Enabling CSI Migration on the Kubernetes Cluster

We now need to make some adjustments to the Kubernetes Cluster to support VCP -> CSI Migration. Since this is still a beta feature, we need to add some feature flags to the kube-controller on the control plane node(s) and to the kubelet on all control plane and worker/workload nodes. The feature flags are CSIMigrationvSphere and CSIMigration. The CSIMigrationvSphere flag routes volume operations from the vSphere in-tree VCP plugin to vSphere CSI plugin.
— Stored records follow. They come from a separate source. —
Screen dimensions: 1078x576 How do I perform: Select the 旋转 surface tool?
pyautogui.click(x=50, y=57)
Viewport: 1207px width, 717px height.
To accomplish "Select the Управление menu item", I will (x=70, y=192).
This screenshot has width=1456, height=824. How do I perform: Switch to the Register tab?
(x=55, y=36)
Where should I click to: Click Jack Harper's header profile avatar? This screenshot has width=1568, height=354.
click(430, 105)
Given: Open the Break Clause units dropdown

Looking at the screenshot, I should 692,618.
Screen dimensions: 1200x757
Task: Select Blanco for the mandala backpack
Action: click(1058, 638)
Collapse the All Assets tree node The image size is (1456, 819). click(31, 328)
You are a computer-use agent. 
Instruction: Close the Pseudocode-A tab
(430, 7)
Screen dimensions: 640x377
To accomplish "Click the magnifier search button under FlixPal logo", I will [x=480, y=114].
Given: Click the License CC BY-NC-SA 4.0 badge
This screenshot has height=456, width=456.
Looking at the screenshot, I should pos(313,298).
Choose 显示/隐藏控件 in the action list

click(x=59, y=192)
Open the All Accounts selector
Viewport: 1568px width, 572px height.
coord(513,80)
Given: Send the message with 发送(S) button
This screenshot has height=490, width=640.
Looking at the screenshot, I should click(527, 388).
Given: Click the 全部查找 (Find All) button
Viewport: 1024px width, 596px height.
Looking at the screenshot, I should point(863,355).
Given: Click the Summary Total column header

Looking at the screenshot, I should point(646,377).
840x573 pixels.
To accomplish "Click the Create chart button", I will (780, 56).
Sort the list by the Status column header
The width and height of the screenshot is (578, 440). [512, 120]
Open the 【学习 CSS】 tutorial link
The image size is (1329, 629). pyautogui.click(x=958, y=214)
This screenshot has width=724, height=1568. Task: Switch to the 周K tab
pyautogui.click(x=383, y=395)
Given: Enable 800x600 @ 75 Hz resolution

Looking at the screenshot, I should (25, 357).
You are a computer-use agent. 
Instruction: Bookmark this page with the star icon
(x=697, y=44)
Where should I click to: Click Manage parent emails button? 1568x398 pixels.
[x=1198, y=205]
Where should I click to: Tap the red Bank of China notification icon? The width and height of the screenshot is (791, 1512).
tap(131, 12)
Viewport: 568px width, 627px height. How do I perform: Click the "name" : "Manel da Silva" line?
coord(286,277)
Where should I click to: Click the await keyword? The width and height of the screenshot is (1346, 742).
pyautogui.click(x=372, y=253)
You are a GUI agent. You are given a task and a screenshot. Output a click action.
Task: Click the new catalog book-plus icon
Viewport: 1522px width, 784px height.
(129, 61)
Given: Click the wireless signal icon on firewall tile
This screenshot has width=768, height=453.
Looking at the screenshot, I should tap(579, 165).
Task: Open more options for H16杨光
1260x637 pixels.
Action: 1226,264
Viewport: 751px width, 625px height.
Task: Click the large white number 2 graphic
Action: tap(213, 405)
If there is no vSphere CSI driver installed, the operations revert to using the in-tree VCP. The CSIMigrationvSphere feature flag requires the CSIMigration feature flag.

kube-controller changes on the control plane node(s)

Logon to the control plane node(s) and edit the /etc/kubernetes/manifests/kube-controller-manager.yaml manifest to add the feature-gates entry, highlighted in blue, at the bottom of the file below:

apiVersion: v1
kind: Pod
metadata:
  creationTimestamp: null
  labels:
    component: kube-controller-manager
    tier: control-plane
  name: kube-controller-manager
  namespace: kube-system
spec:
  containers:
  - command:
    - kube-controller-manager
    - --allocate-node-cidrs=true
    - --authentication-kubeconfig=/etc/kubernetes/controller-manager.conf
    - --authorization-kubeconfig=/etc/kubernetes/controller-manager.conf
    - --bind-address=127.0.0.1
    - --client-ca-file=/etc/kubernetes/pki/ca.crt
    - --cloud-config=/etc/kubernetes/vsphere.conf
    - --cloud-provider=vsphere
    - --cluster-cidr=10.244.0.0/16
    - --cluster-name=kubernetes
    - --cluster-signing-cert-file=/etc/kubernetes/pki/ca.crt
    - --cluster-signing-key-file=/etc/kubernetes/pki/ca.key
    - --controllers=*,bootstrapsigner,tokencleaner
    - --kubeconfig=/etc/kubernetes/controller-manager.conf
    - --leader-elect=true
    - --port=0
    - --requestheader-client-ca-file=/etc/kubernetes/pki/front-proxy-ca.crt
    - --root-ca-file=/etc/kubernetes/pki/ca.crt
    - --service-account-private-key-file=/etc/kubernetes/pki/sa.key
    - --service-cluster-ip-range=10.96.0.0/12
    - --use-service-account-credentials=true
    - --feature-gates=CSIMigration=true,CSIMigrationvSphere=true
    image: k8s.gcr.io/kube-controller-manager:v1.20.5

kubelet config changes on the control plane node(s)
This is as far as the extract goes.